Based on Python2.7, Baidu face recognition online API call
1. Apply for Baidu face recognition application
First of all, you need to log in to baidu intelligent cloud platform and create applications after logging in. The application created is face recognition. By default, you have checked the relevant functions.
Once you’ve created your app, click Manage Apps and you’ll get the API Key and Secret Key.
2. Obtain the token
Now you can write code to call the online face detection API
The first step is to obtain the token for verification. The code is as follows. Note that the API Key and Secret Key applied by yourself are replaced.
def getToken(a):
global token
# client_id indicates the AK obtained from the official website, and client_secret indicates the SK obtained from the official website
host = 'https://aip.baidubce.com/oauth/2.0/token?grant_type=client_credentials&client_id= API Key & client_secret = your Secret Key'
request = urllib2.Request(host)
request.add_header('Content-Type'.'application/json; charset=UTF-8')
response = urllib2.urlopen(request)
content = response.read()
if (content):
token=json.loads(content)['access_token']
Copy the code
3. Base64 encoding of pictures
Images uploaded for detection must be Base64 encoded. Note that the base64 encoding of the image does not contain the image header, as follows:
def imgToBase64(imgPath):
with open(imgPath, "rb") as f: Convert to binary format
base64_data = base64.b64encode(f.read()) Use base64 encryption
return base64_data
Copy the code
4, face recognition
Call interface for face recognition, the code is as follows:
def faceDetect(imgBase64):
Face Detection and Attribute Analysis
request_url = "https://aip.baidubce.com/rest/2.0/face/v3/detect"
request_url = request_url + "? access_token=" + token
request = urllib2.Request(request_url)
request.add_header('Content-Type'.'application/json')

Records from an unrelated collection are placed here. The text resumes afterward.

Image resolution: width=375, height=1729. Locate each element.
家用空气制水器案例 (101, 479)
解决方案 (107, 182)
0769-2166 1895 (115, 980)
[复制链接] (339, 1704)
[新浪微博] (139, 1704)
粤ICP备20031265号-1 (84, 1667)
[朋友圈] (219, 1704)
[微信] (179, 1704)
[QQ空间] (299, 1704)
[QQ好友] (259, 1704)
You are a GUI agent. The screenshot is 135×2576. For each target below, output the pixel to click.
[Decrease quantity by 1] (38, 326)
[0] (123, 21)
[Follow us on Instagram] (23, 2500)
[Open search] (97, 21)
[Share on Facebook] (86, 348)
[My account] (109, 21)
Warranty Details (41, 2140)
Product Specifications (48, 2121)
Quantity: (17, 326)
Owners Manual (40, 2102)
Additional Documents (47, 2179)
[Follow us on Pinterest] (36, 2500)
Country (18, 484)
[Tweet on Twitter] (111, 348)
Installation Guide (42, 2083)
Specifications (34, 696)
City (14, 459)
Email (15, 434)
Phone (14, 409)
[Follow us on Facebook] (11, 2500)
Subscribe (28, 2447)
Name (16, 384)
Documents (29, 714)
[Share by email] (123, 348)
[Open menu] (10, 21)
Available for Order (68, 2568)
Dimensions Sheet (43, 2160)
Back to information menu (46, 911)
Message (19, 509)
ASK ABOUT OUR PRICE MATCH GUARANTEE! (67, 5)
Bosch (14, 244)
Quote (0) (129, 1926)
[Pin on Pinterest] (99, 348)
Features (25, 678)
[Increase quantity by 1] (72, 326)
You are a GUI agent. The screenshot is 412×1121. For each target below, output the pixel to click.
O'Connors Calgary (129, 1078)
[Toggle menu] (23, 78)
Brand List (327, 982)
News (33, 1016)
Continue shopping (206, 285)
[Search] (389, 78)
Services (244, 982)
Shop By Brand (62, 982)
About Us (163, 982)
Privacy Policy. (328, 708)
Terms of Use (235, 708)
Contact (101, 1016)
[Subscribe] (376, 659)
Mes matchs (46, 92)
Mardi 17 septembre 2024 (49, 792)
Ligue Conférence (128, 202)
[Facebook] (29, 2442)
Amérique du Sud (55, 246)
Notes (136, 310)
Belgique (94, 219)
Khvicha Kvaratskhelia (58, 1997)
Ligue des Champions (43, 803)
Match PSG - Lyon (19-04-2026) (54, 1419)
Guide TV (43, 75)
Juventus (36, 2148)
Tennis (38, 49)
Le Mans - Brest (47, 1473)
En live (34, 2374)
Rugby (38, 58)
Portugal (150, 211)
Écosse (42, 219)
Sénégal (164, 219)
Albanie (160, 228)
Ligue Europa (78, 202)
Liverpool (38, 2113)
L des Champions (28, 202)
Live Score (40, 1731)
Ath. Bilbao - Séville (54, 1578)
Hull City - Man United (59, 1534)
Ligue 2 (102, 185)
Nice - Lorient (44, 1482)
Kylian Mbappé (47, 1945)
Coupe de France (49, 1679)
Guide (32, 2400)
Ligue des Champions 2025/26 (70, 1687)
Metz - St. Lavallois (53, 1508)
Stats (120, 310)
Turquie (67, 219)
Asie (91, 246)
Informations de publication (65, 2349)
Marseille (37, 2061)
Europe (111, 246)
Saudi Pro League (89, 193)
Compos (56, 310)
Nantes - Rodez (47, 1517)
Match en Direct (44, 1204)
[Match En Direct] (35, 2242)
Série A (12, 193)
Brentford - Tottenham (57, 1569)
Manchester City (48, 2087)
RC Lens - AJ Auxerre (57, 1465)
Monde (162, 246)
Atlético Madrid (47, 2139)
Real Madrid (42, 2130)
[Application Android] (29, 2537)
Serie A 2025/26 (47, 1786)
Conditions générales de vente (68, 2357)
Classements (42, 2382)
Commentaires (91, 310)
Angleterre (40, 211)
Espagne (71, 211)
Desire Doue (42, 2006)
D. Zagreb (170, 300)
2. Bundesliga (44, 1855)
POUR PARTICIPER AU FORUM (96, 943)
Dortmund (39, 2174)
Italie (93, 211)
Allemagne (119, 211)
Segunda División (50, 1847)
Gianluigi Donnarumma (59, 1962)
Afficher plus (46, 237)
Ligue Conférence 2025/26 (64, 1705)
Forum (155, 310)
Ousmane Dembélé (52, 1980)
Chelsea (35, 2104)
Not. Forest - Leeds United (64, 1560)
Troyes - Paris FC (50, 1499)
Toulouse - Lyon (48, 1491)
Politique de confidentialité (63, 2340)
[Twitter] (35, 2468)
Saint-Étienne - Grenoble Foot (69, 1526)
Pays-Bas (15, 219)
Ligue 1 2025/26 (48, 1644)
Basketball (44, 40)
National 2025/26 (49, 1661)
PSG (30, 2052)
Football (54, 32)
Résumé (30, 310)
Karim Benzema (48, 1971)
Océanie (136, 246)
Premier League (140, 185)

data = {"image": imgBase64, "image_type": "BASE64"."face_field":"age,beauty,expression,face_shape,gender"}
response = urllib2.urlopen(request, urllib.urlencode(data))
content = response.read()
if content:
return content
Copy the code
Face_field is the most important parameter in the request. By default, face_field only returns the position, probability and rotation Angle of the face frame, age (age prediction),beauty (appearance level scoring),expression (expression) and other attributes, which need to be added to this parameter. Please refer to the official documentation for details:
5. Result rendering and visualization
Face recognition finally returns JSON data, but we often need to draw a frame, frame the face, and put some predicted properties on the label.
6. Source code
#coding:utf-8
import urllib,urllib2, sys
import ssl
import json
import base64
import cv2
global token
def getToken(a):
global token
# client_id indicates the AK obtained from the official website, and client_secret indicates the SK obtained from the official website
host = 'https://aip.baidubce.com/oauth/2.0/token?grant_type=client_credentials&client_id= your API Key&client _secret = your Secret Key'
request = urllib2.Request(host)
request.add_header('Content-Type'.'application/json; charset=UTF-8')
response = urllib2.urlopen(request)
content = response.read()
if (content):
token=json.loads(content)['access_token']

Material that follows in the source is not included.